Resume the article about Bill Tong's laser scanning research at San Diego State University, starting right after its final sentence.

[Provided passage]:
══════════
Friday, December 02, 2005 | Bill Tong has a lab full of lasers. He’s got big lasers, small lasers, expensive lasers and cheap lasers. He’s got lasers that could burn a hole through a steel plate and others that are barely visible with the naked eye.

Touring his lab, Tong skips from worktop to worktop spewing facts and figures, frequencies and costs about his beloved lasers and their many, many uses.

And there are, evidently, a lot of uses for all those lasers.

Though he admitted, with a smile, that when most people think of lasers they think of light sabers or disco lights, Tong and his team of researchers at San Diego State University have developed a use for lasers that is far more sophisticated.

Tong said he has figured out a unique method of using lasers to scan material in search of specific molecules or compounds. By firing high-resolution lasers into and through any matter, Tong said he can pinpoint the location of certain rogue substances. He said he can locate even minute traces of such agents as explosives, radioactive material and even cancer-causing agents present in the human body.

Tong envisages creating hand-held scanners that soldiers can use to search either side of a street in a war zone for hidden explosives. Similar scanners could also be used to detect explosives and dirty bombs contained in luggage at airports and train stations. Or a scanner could search people waiting in line at a checkpoint for explosive belts worn by suicide bombers.

“This ultra-sensitive method is applicable to just about anything you want to detect,” said Tong. “… All we have to do is send in the right photons and have them interact with different types of chemicals that are present.”

Essentially, what Tong does is shoot a couple of laser beams at a sample. When the beams hit the target, and run into each other, they generate patterns and produce a single beam that is fired away from the sample and which carries a chemical signature of the substance scanned. By analyzing the chemical signature, Tong can establish exactly what the substance is.

The possibilities for the technique, according to Tong and his colleagues, are extremely wide-ranging.

“It has the possibility of being portable, rugged, inexpensive to manufacture and operate, and has a sensitivity level and selectivity level that is unmatched,” said Mike Rondelli, program manager at SDSU’s Technology Transfer Office, who is working on taking Tong’s research directly to high-tech manufacturers. “The application for it is taking a platform anywhere that you need a selective and highly sensitive sample.”

It wasn’t always Tong’s dream to develop a technology that could be used by the military and by national security agents. For the best part of the last 20 years, he and a number of researchers at his impressive lab at SDSU have been developing the laser scanning technique for use in bio-medical applications.
══════════
[Dataset content]:

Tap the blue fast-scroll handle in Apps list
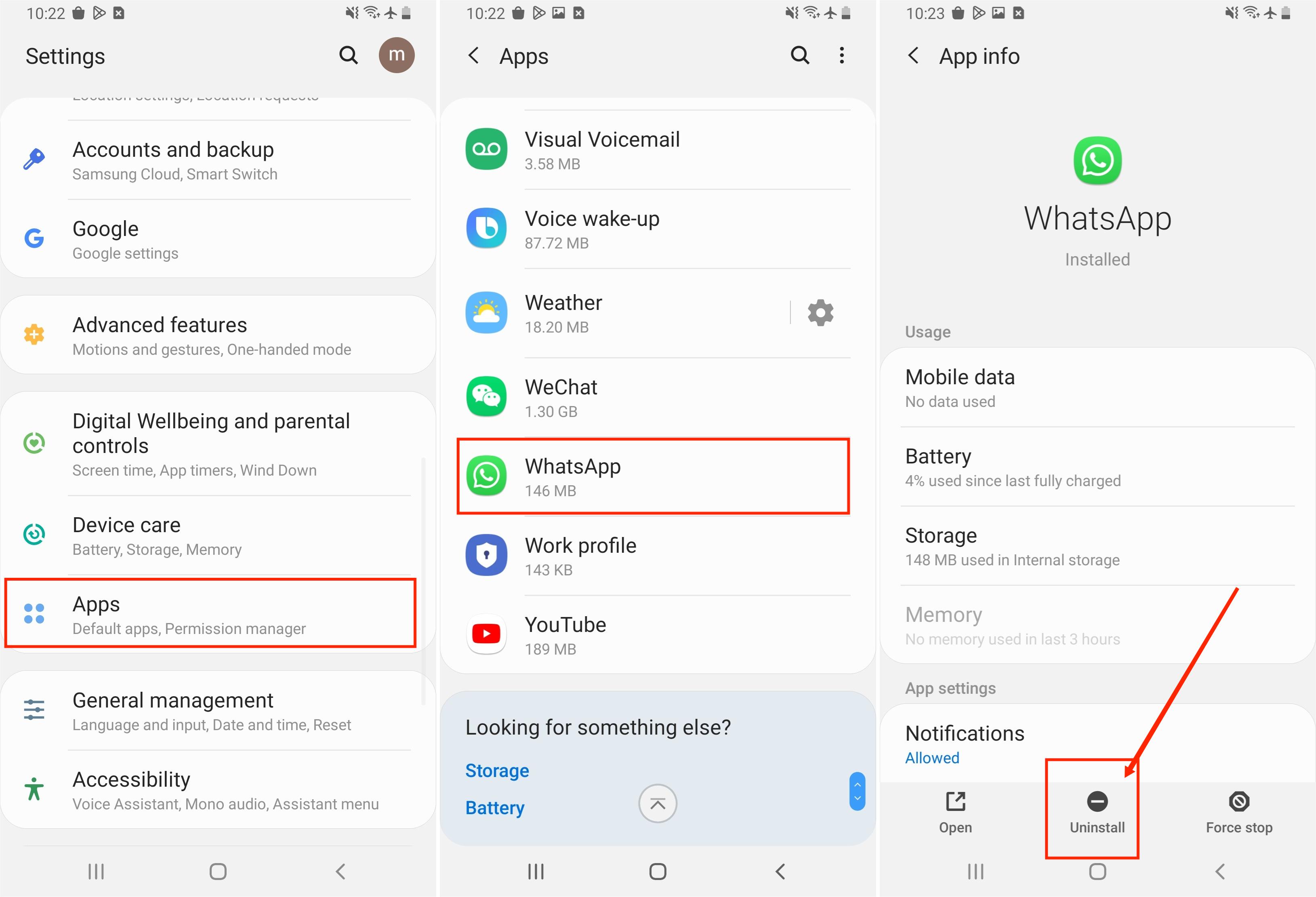The width and height of the screenshot is (1316, 897). pyautogui.click(x=857, y=791)
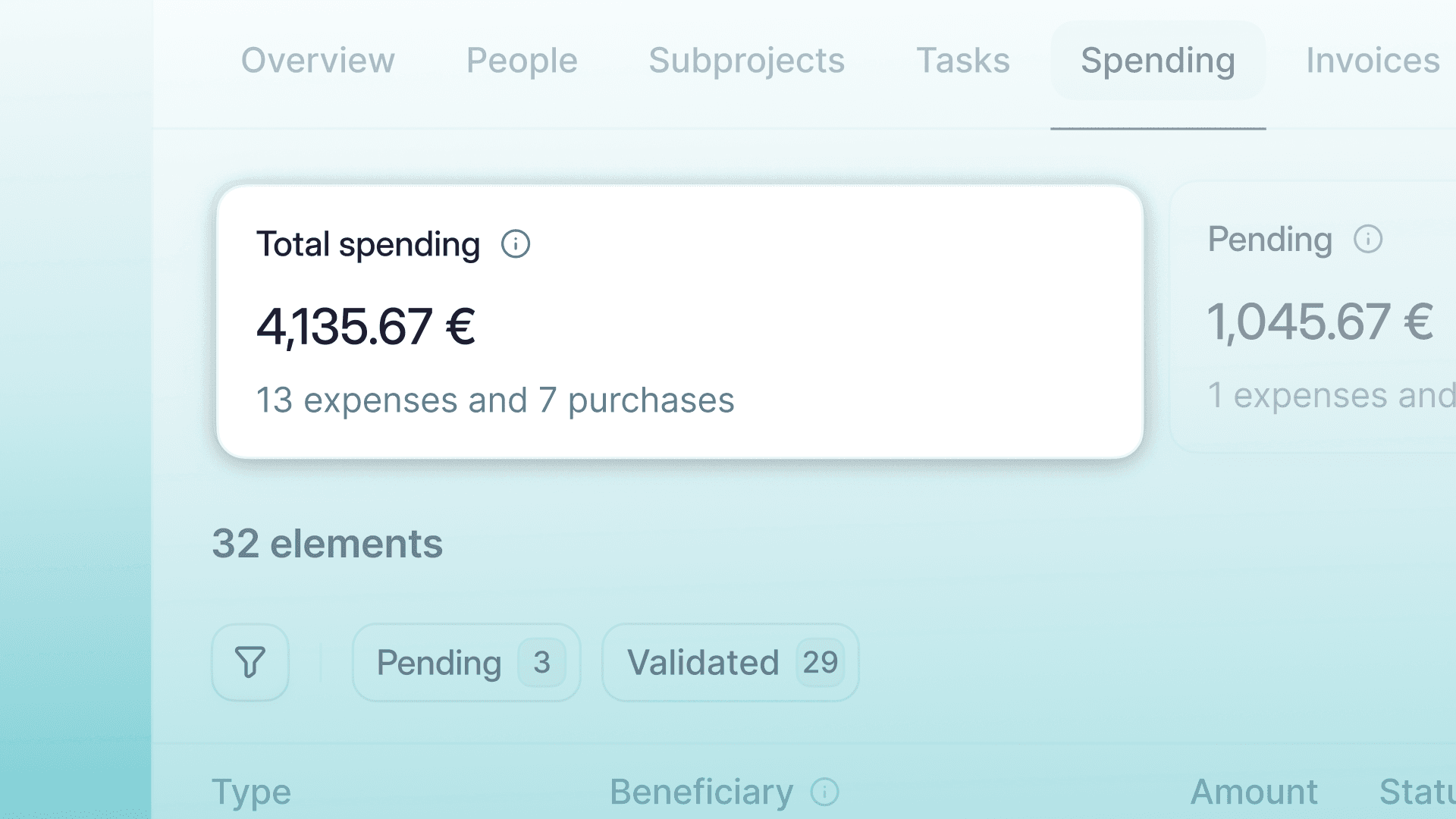Click the Type column header
Image resolution: width=1456 pixels, height=819 pixels.
tap(251, 792)
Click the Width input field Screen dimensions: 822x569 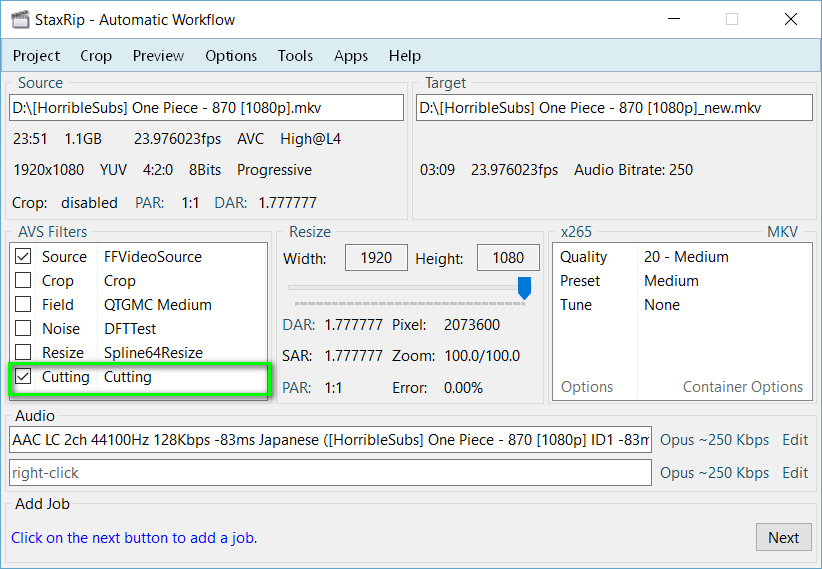point(376,258)
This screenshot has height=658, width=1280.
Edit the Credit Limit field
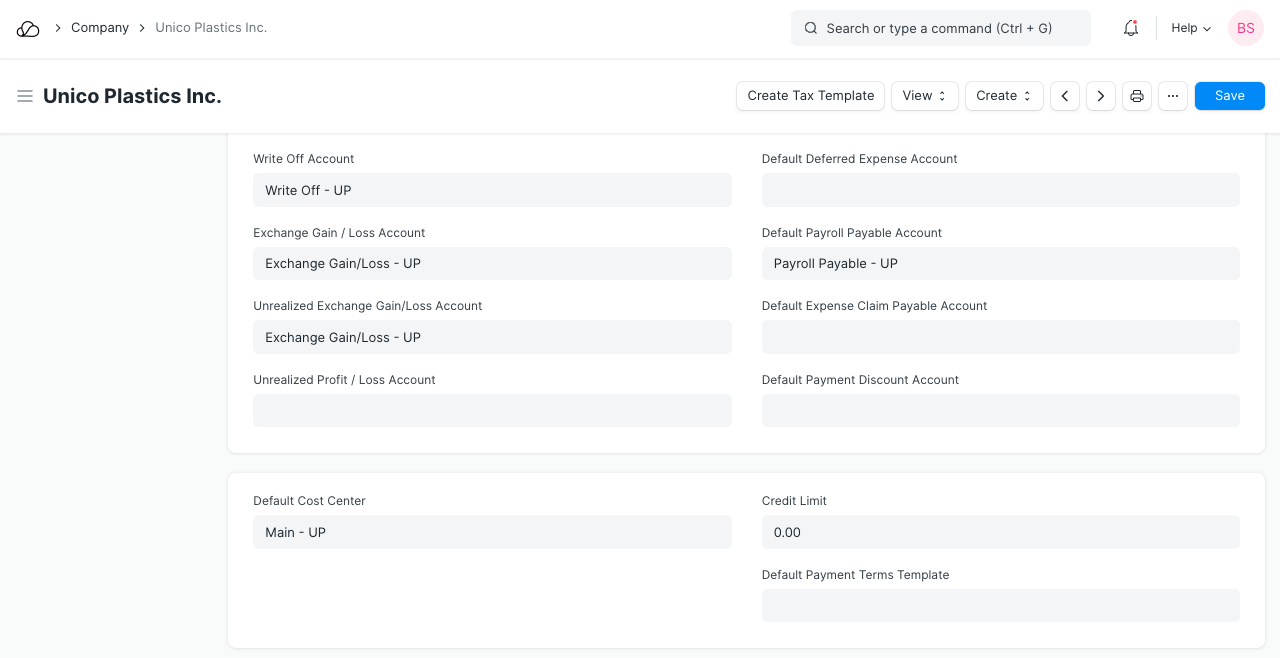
══════════
[Written answer]:
The same lasers that can be used to detect explosives can equally be fine-tuned to search a part of a patient’s body for disease-causing agents.

Whether he’s searching for TNTs or STDs, however, Tong said the advantages of his technique over other methods already on the market should be clear to manufacturers and end users.

“What we’re trying to develop,” said Tong, “is something with better sensitivity, with better chemical specificity and is also portable. That’s the challenge.”

To give some idea of just how sensitive Tong’s technique can be, Rondelli offered up an analogy.

“We’re doing parts per quadrillion,” said Rondelli. “It’s like being able to isolate one second in five million years.”

Tong and his team still work primarily in the field of bio-technology, fine-tuning the laser technique and building prototypes of scanners.

He stressed that what is important in his work is not what is being scanned, but how it is being scanned. Tong’s laser scanning method is, therefore, being developed on more than one front. Scanning a human body for cancer, he said, is no different in theory than scanning a dusty side street in Iraq for hidden weapons.

The innovative scientist, who was named top researcher of the year at SDSU last year, said he’s more than happy to carry on his groundbreaking work at the university where he has studied for more than 20 years.

For his colleagues, the presence of Tong on the staff means more prestige, more funding and more publicity for the work SDSU is doing as a research institution. That Tong’s work lends itself to the field of national security is, according to Tom Scott, president for research at SDSU, pretty good timing.

And that’s what keeps driving Tong. As he tinkers with his dozens of lasers, further and further developing his technique, he said he is safe in the knowledge that he’s doing something that will ultimately make everybody safer.